TASKS FOR THIS EXERCISE:
1 - In the passage on caring for children with autism, what time does Braden go to bed?
2 - From the passage on caring for children with autism, write out the text between "Braden goes to" and "the women agreed.", inclusive.

*** Opening EXCERPTED PASSAGE ***

Dean said Braden would wake up with screaming fits. They can't put the children down for even a 20-minute nap during the day because they will then be up during the night.
They praised Oakstone, which is located on Cleveland Avenue. There is a pre-school, K-5, middle school and a high school that combines students with autism along with those who do not have the disorder.
Bishop said that she had Abella in the C. Ray Center before Oakstone to help her earn how to interact.
LaCorte leaves her job every day to have lunch with Abella. She pointed out that they have trouble figuring out how to open their drinks or food wraps, so she goes to help every day.
Dean has nine students with two adult assistants at Oakstone. When she heads home at the end of her work day, her work does not end. She picks up her son, and they have a daily routine to follow. Autistic children need to maintain consistency, and have a special place that is their learning place at home where they are comfortable.
Braden's space is his room, where photos of his friends surround him, along with his desk and toys.
Abella's place is in her bathroom. She likes to sit in the tub and see pictures of her friends on the wall.
It is important to try to get them to bed on time, as well, the caregivers explained.
Braden goes to bed at 8:30 but his mother's day is still not finished. She then works on her classroom materials for the next day. That often takes another three hours.
"If he has a bad day, and for some reason I can't get him to settle down for bed until midnight, then I'm still up after that to finish my school preparations," Dean said. "Parents can become very overwhelmed and stressed out."
Caring for these children has to be a team effort with all family members involved, the women agreed.
LaCorte said that it is hard to get a break, and that is why help by family members and a support system is crucial.
"You can't take your eyes off of them for one minute. It's very exhausting," she said.
It was the general consensus that no one understands autism better than a parent. Every day is different, and they must be hands-on constantly. They cannot keep themselves entertained like other children.

*** Closing EXCERPTED PASSAGE ***
*** Opening GIVEN RECORDS ***

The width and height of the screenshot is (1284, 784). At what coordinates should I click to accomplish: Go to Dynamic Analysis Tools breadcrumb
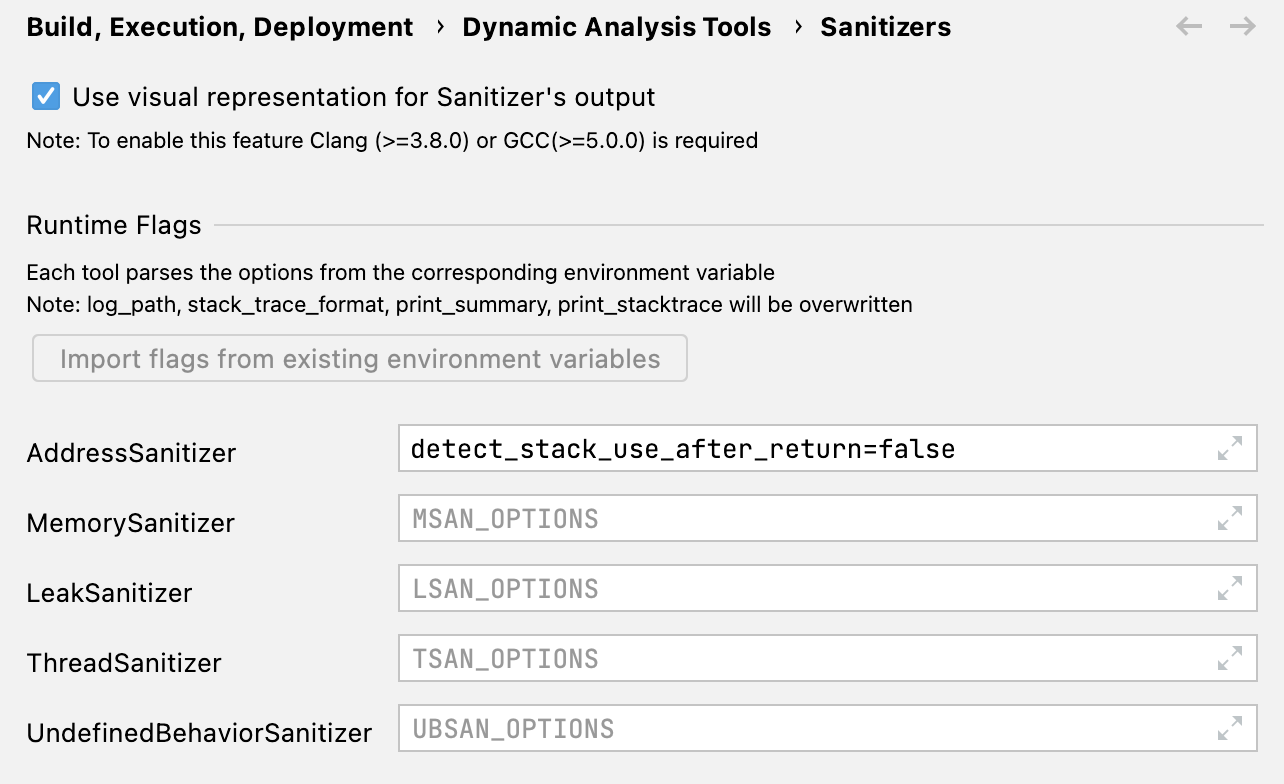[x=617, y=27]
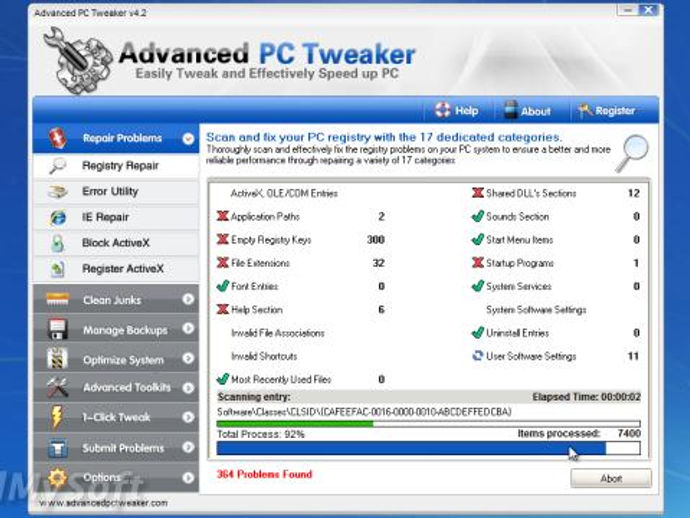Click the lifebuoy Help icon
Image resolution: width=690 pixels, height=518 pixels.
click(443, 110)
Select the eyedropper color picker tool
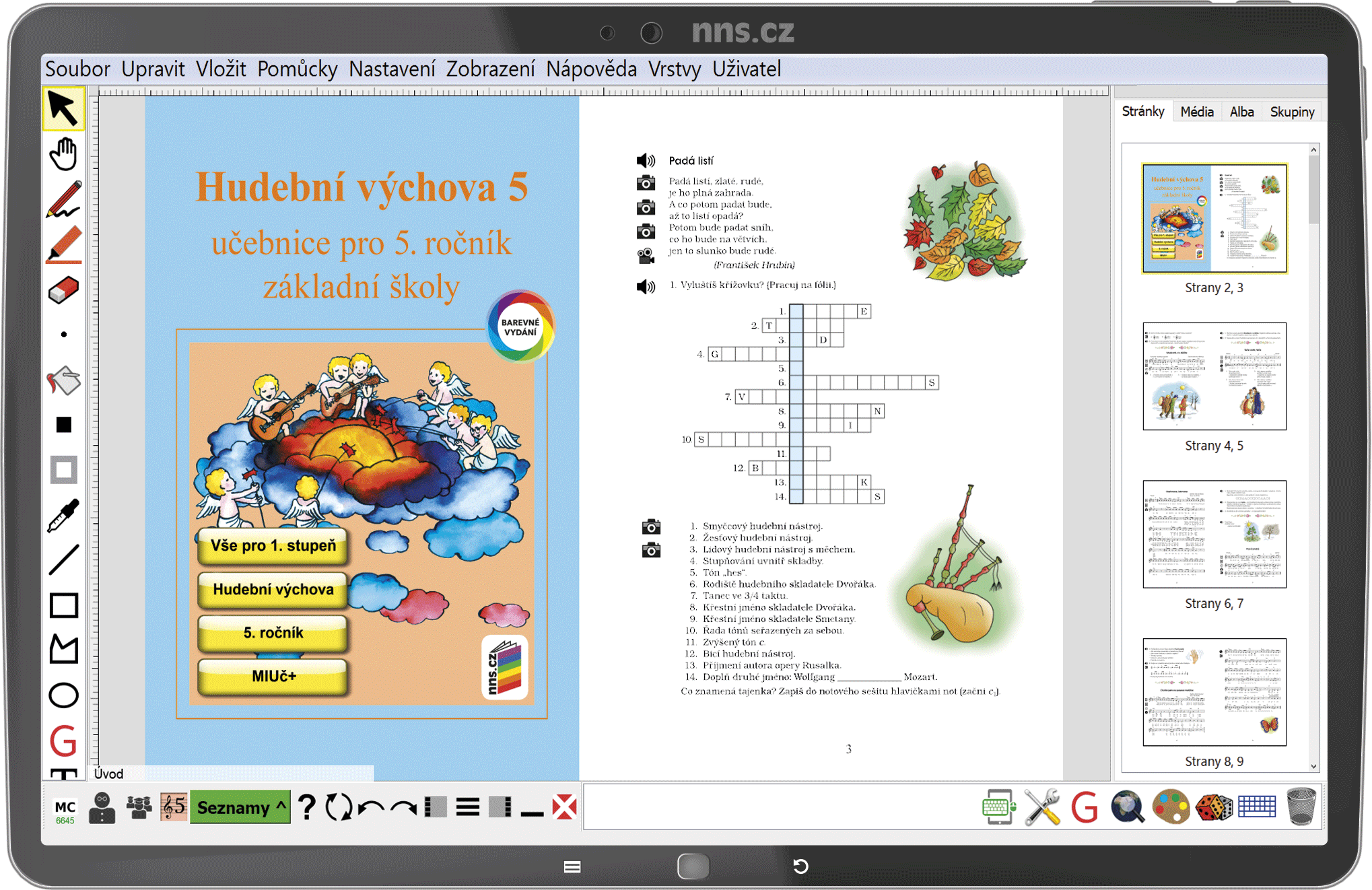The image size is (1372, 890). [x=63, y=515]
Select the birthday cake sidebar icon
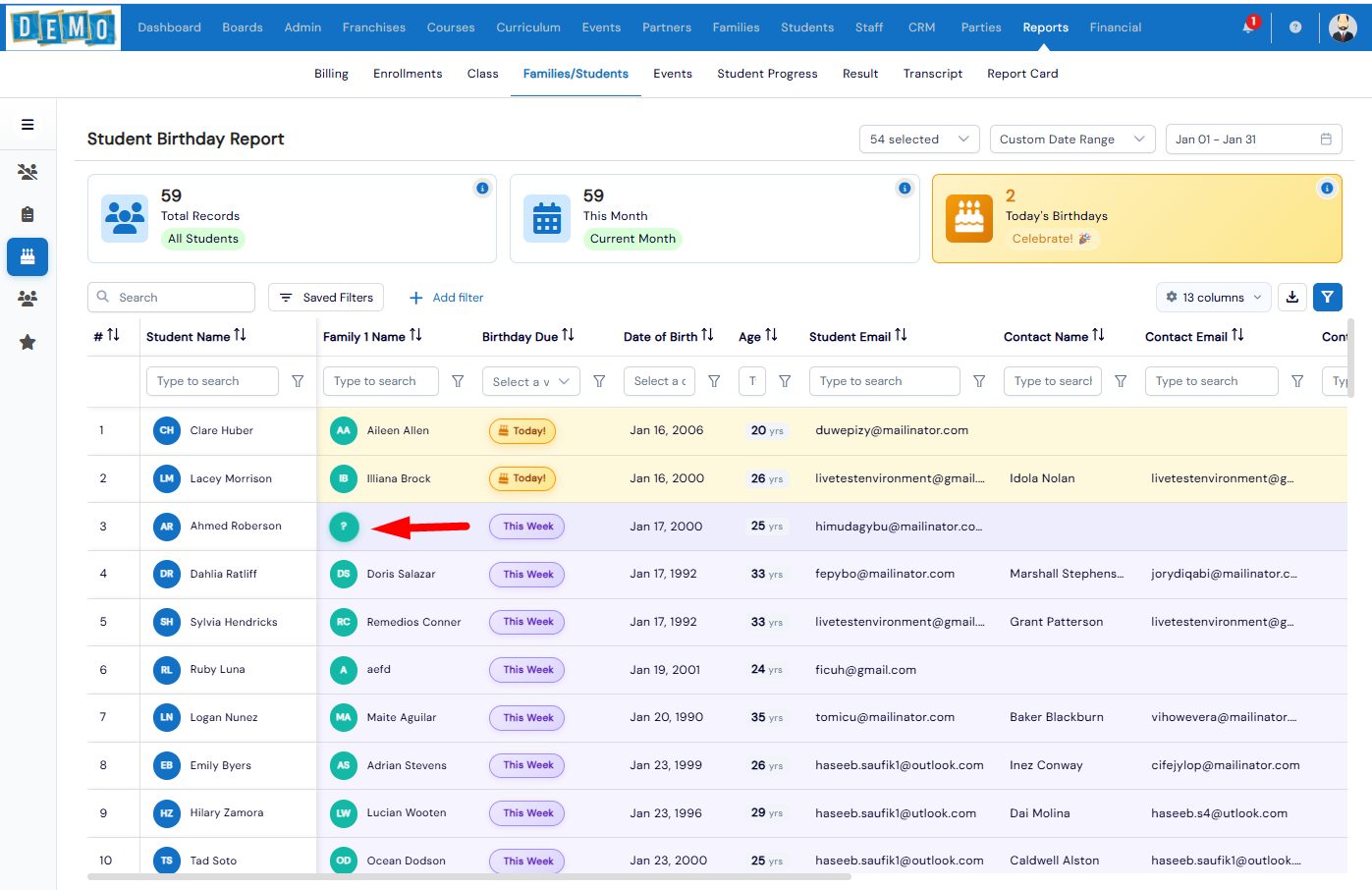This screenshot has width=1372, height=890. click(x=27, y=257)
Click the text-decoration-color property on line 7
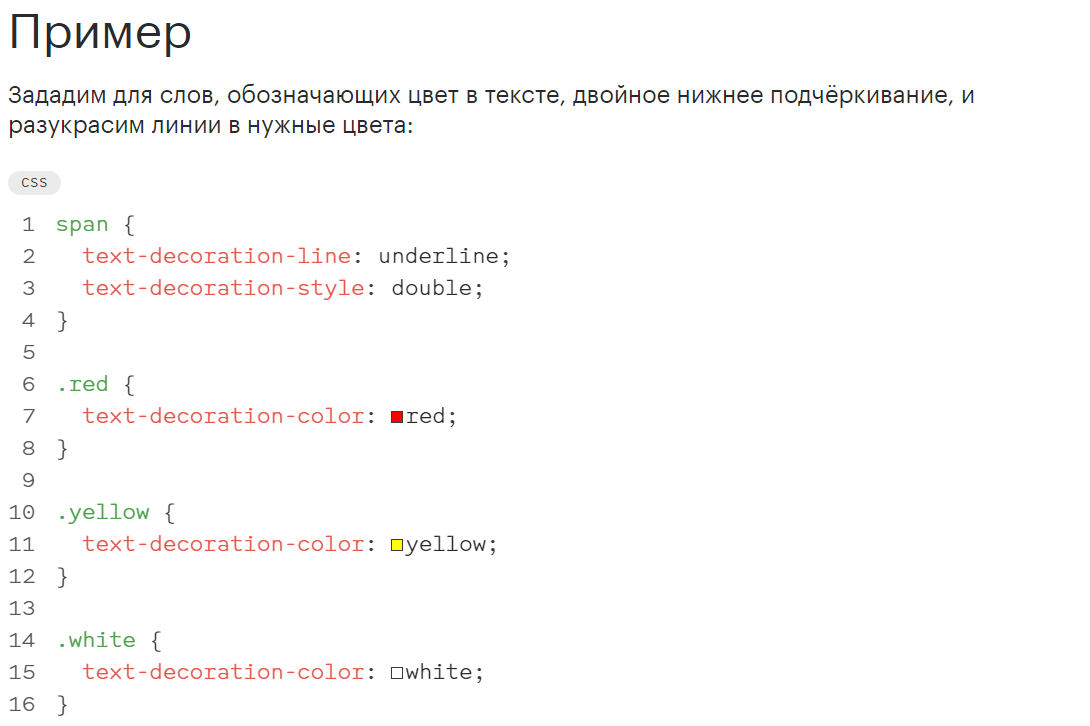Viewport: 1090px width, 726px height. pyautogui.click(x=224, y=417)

*** Closing GIVEN RECORDS ***

ACTIVITY ANSWERS:
1 - Braden goes to bed at 8:30.

2 -
Braden goes to bed at 8:30 but his mother's day is still not finished. She then works on her classroom materials for the next day. That often takes another three hours.
"If he has a bad day, and for some reason I can't get him to settle down for bed until midnight, then I'm still up after that to finish my school preparations," Dean said. "Parents can become very overwhelmed and stressed out."
Caring for these children has to be a team effort with all family members involved, the women agreed.